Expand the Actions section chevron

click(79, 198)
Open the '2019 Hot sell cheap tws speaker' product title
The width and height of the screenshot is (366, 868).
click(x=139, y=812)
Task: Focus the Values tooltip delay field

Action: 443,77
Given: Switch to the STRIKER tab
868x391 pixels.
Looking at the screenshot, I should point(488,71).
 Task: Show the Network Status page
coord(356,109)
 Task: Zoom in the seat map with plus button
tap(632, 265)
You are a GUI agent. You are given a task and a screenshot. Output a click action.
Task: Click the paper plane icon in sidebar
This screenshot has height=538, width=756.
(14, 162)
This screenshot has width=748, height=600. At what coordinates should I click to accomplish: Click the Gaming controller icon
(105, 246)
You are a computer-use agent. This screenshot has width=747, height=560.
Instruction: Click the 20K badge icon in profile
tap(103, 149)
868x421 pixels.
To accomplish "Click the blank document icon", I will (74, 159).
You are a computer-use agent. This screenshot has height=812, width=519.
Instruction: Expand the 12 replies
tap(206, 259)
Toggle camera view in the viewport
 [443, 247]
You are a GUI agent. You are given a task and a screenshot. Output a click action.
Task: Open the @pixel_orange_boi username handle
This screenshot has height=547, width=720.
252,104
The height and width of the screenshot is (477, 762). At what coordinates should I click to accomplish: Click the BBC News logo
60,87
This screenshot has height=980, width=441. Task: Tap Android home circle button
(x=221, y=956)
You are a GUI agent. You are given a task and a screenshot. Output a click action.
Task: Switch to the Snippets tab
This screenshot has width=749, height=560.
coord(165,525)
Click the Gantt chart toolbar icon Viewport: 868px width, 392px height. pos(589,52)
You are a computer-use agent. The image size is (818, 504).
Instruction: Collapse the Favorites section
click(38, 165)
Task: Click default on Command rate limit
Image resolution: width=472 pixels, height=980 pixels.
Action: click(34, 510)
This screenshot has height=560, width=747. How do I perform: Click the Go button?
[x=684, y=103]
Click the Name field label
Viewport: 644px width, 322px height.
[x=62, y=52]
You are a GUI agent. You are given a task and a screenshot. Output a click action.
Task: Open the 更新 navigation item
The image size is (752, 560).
*****
From the records given above, copy all lines containing "computer".

You are a computer-use agent. This screenshot has width=747, height=560.
You are a computer-use agent. This screenshot has height=812, width=519.
You are a computer-use agent. The image size is (818, 504).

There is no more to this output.